OpenCV is a relatively versatile image processing tool, and it includes a lot of different functions that all have their own respective uses. Here, I've documented a few of the common code segments that I used in this project along with their common use cases.
Note if you ever want to do work in OpenCV that it works around a backend of numpy, and all images and lists are stored as numpy.ndarray's. This is particularly important for data type management, since this can become a pain to debug when it goes wrong. Here are a few of the common OpenCV functions that come in handy when debugging/manipulating OpenCV images. For more details, consult this more thorough list
- Displaying image shape. Because of the nature of grayscale vs. color images, it can be particularly important to verify this during your code, since a lot of OpenCV functions only work on grayscale images (you can do this with a cv2.COLOR_BGR2GRAY filter, which I'll get into below). Image shape is formatted as (row, column, num_channels), although for grayscale images the number of channels is by default 1.
>>>print(grayscaleImg.shape)
(100,100)
>>>print(rgbImg.shape)
(100,100,3)
- Checking image type. This is another super-important thing to check if things go wrong for OpenCV, since a lot of OpenCV functions only accept uint8 images. This can be somewhat irritating, since a lot of image processing looks a lot nicer with uint64 images, and postconverting to a uint8 image sometimes just ends up looking worse than if you just used a uint8 image from the start, so be careful about this (note that if you start looking at the OpenCV source code in C++, you'll see a lot more variety of types like CV_8U1 or CV_8U3. You hopefully won't ever need to get involved with these):
>>>print(img.dtype)
uint8
- Converting an image to grayscale. To do this, you need to change the color using the filter cv2.COLOR_BGR2GRAY (as you might guess, there's also a cv2.COLOR_GRAY2BGR to go from grayscale to color):
processedImg = cv2.cvtColor(img, cv2.COLOR_BGR2GRAY)

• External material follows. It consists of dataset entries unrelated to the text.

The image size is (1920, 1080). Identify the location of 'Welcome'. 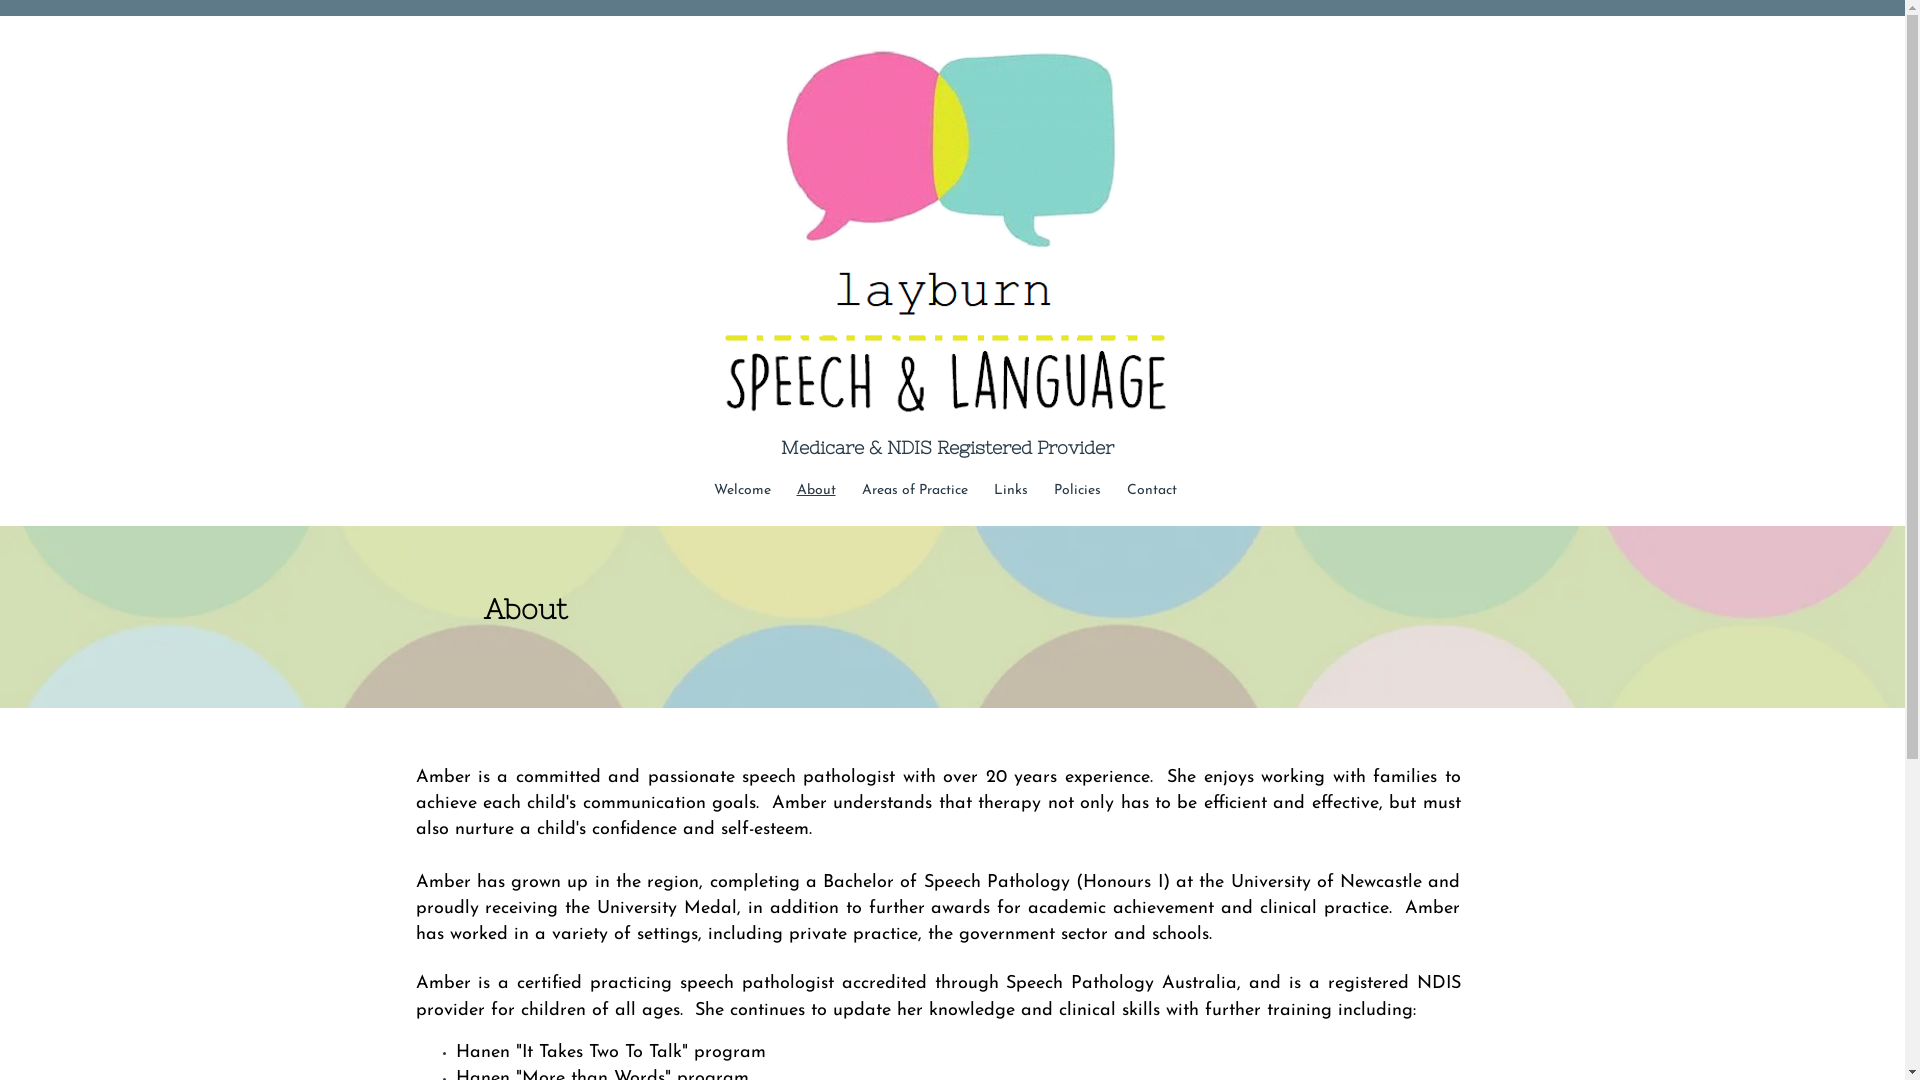
(740, 490).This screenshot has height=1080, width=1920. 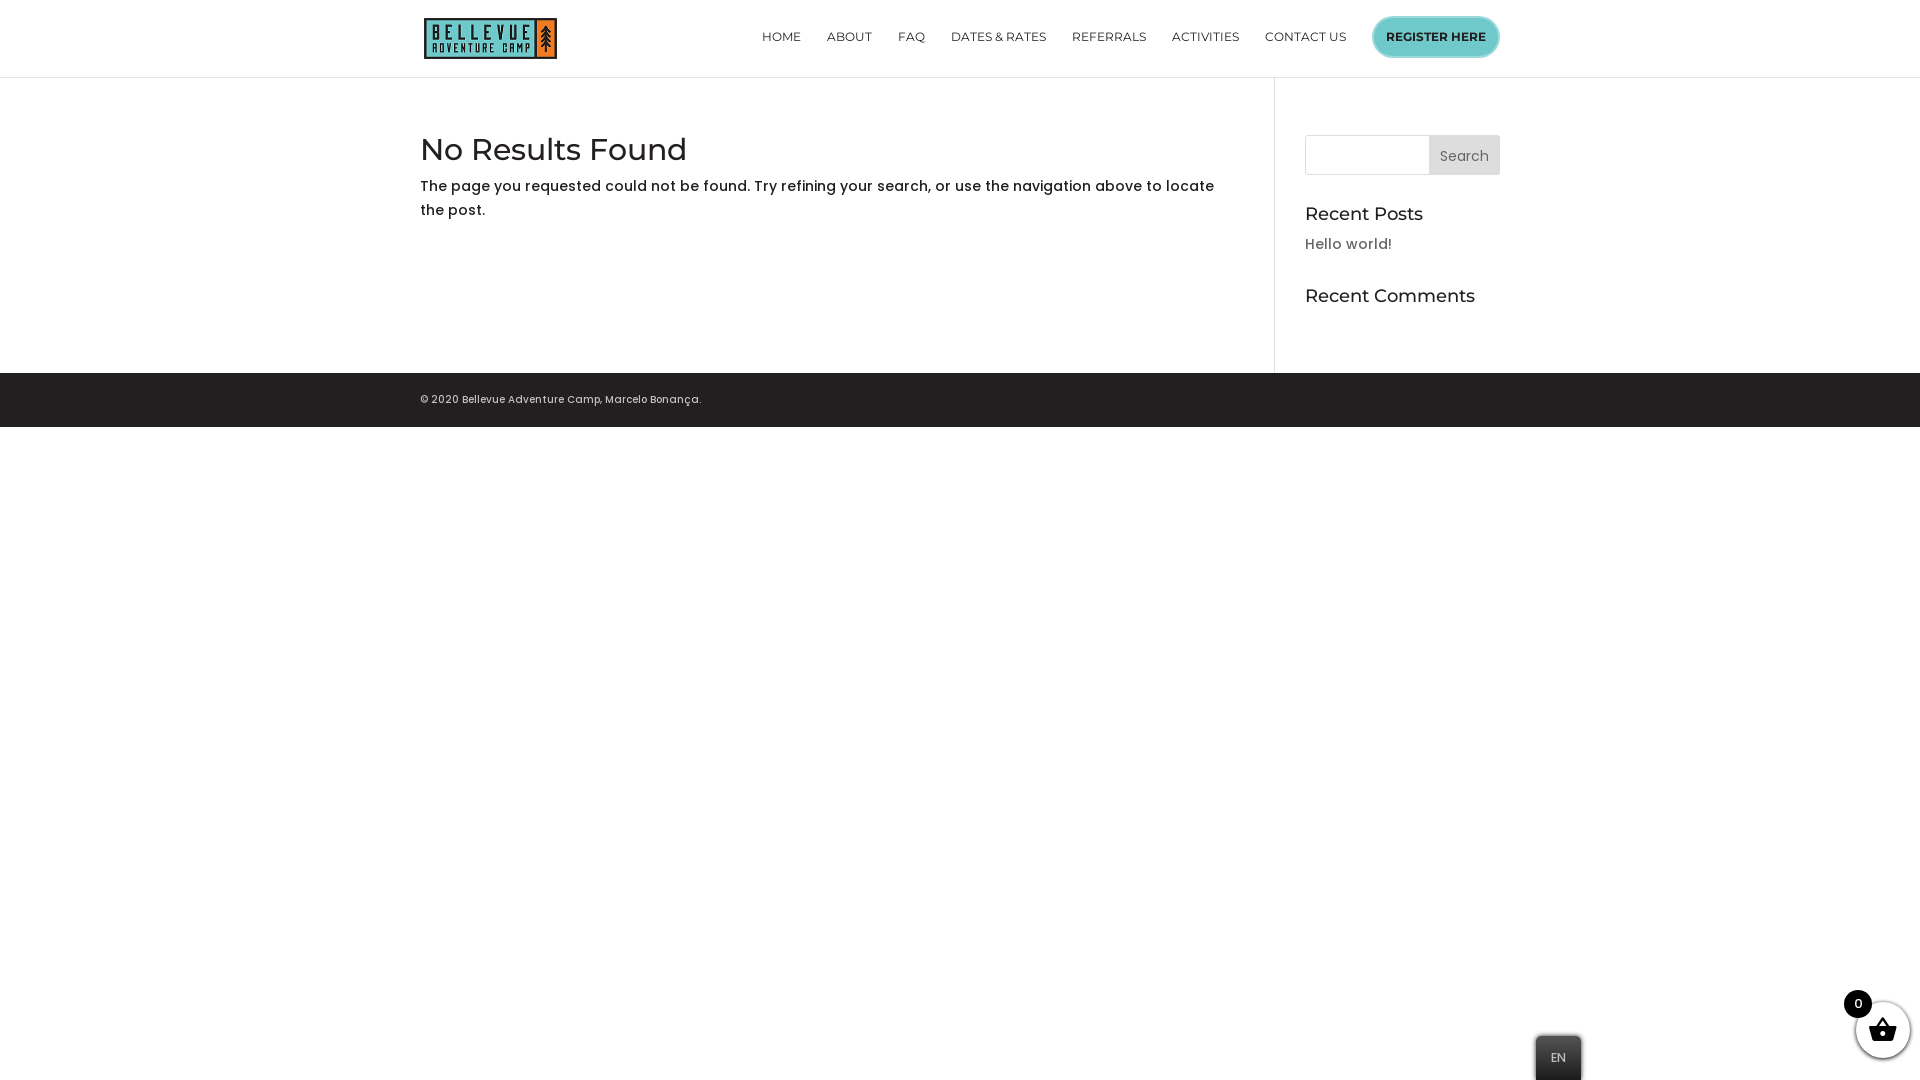 I want to click on 'Hello world!', so click(x=1305, y=242).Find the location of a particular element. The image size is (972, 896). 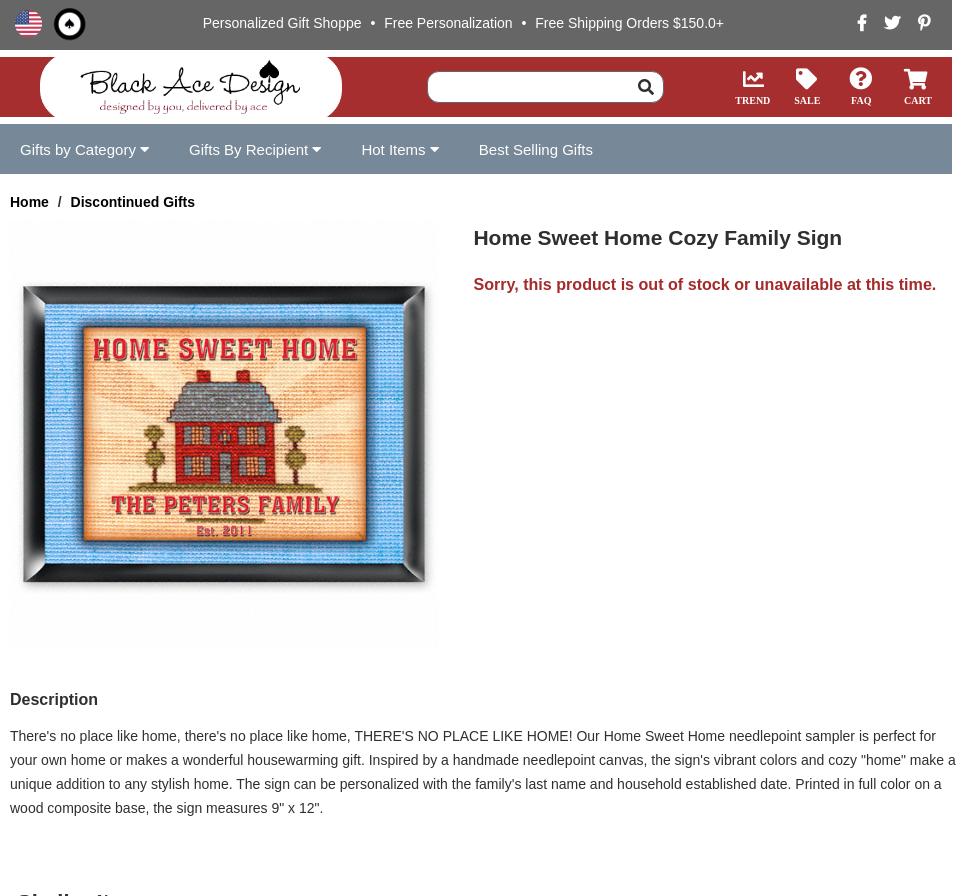

'CART' is located at coordinates (903, 99).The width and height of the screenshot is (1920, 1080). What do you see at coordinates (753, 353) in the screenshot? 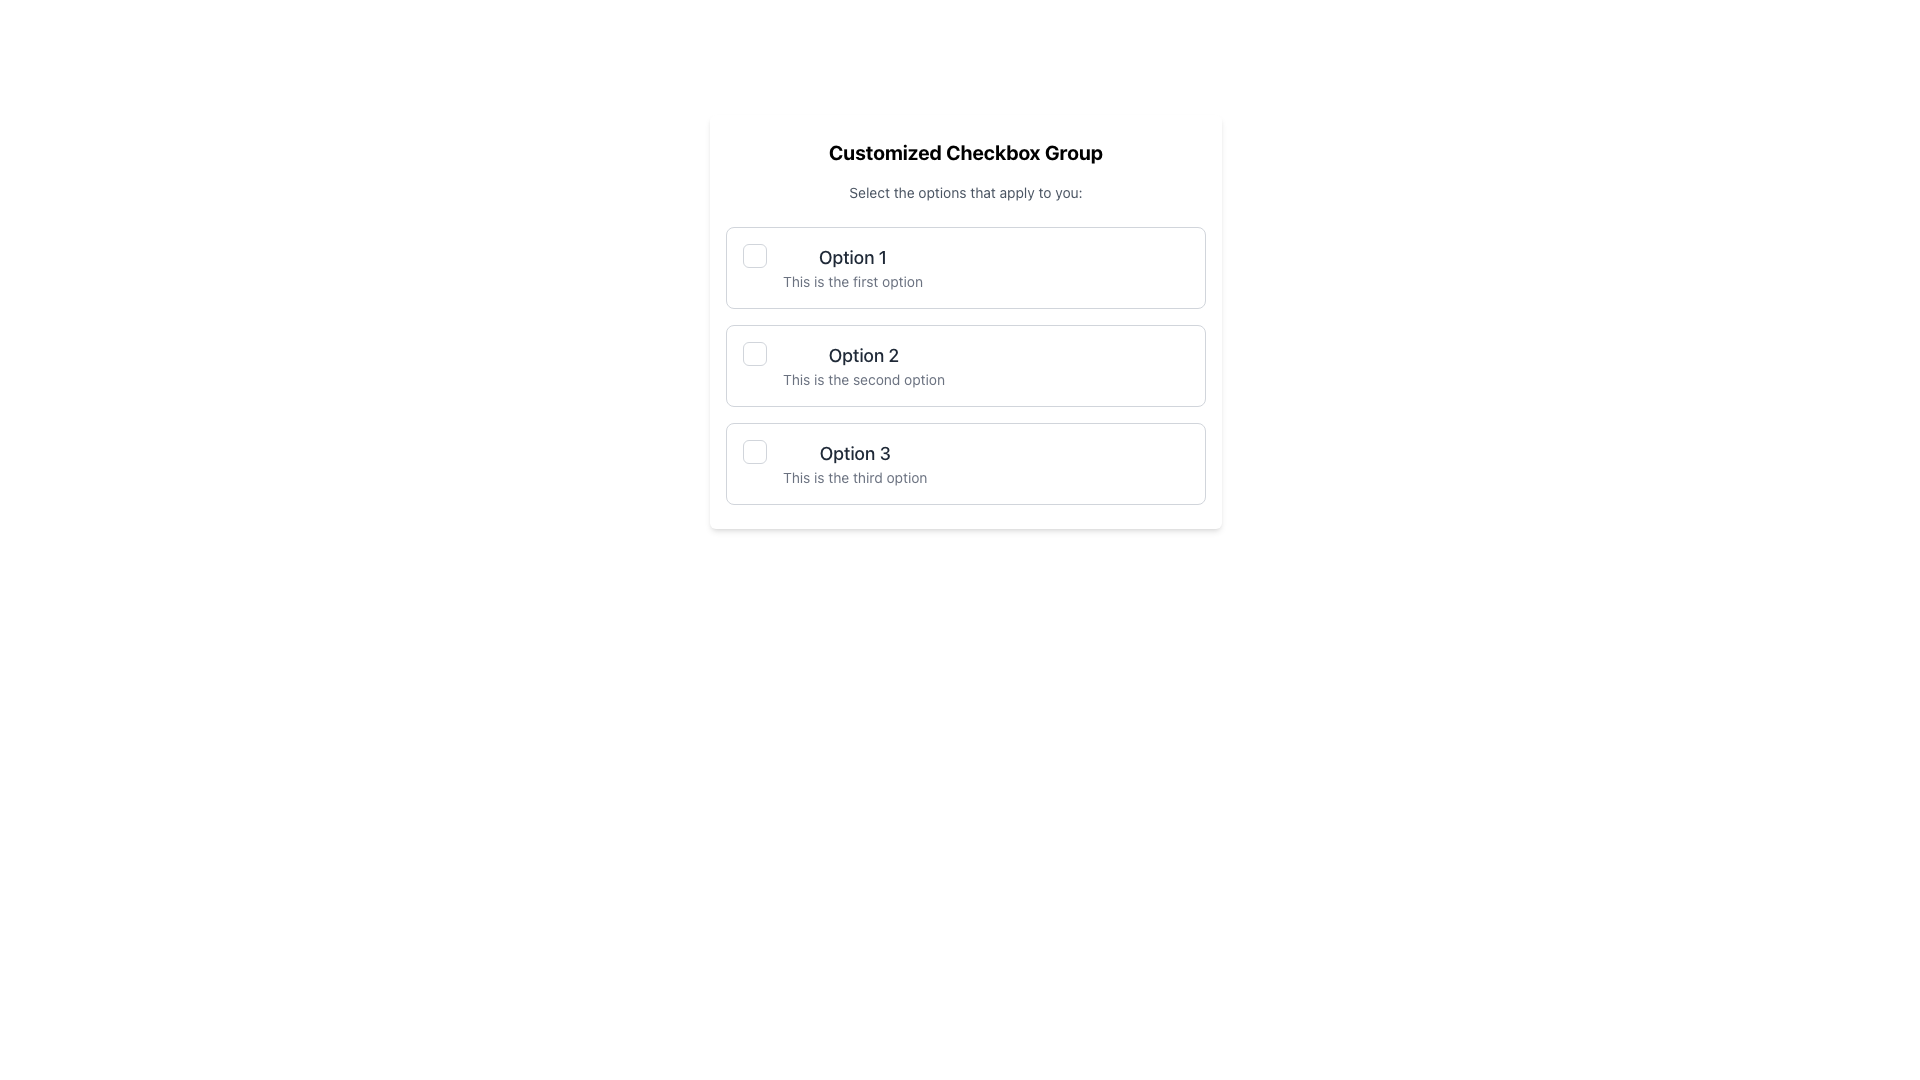
I see `the small, rounded rectangular checkbox with a light gray border located to the left of the text for 'Option 2'` at bounding box center [753, 353].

There were two common methods of displaying images that I used, one using openCV and one using matplotlib.
- OpenCV version. This is good for general image showing:
import cv2
img = cv2.imread(file_path)
cv2.imshow('display_window_name', img) #shows the image in a pop-up window titled 'display_window_name'
cv2.waitKey() #pauses the code until you press any key (gives you time to look at the image)
cv2.destroyAllWindows() #optional, this deletes every image that was created using cv2.imshow() to this point
- matplotlib version. This is good if you want to display multiple images side-by-side:
import numpy as np
from matplotlib import pyplot as plt
img = cv2.imread(file_path)
img2 = cv2.medianBlur(img, 5) #a sample filtering algorithm
plot_image = np.concatenate((img, img2), axis=0) #axis = 0 is on the vertical axis
plt.imshow(plot_image, 'gray') #plots in grayscale
plt.show()
In OpenCV (and image processing in general), filtering is another word for blurring (i.e. how much high-frequency noise can you blur out without damaging the rest of the image too much). For more details, check out this page by OpenCV Python Tutorial
- 2D filtering: One of the fundamental low-pass filtering algorithms. It's great at blurring out noise, but it also is pretty bad with blurring out the rest of the image too (it turns out that this is great for detecting text, though):
kernel = np.ones((5,5),np.float32)/25
processedImage = cv2.filter2D(img,-1,kernel) #convolves the kernel over the image
- Median Blur: One of the simpler algorithms, pretty fast but not very good if your image is taken with a camera (i.e. has uneven lighting conditions). It works pretty well for computer images or relatively uniform images, though.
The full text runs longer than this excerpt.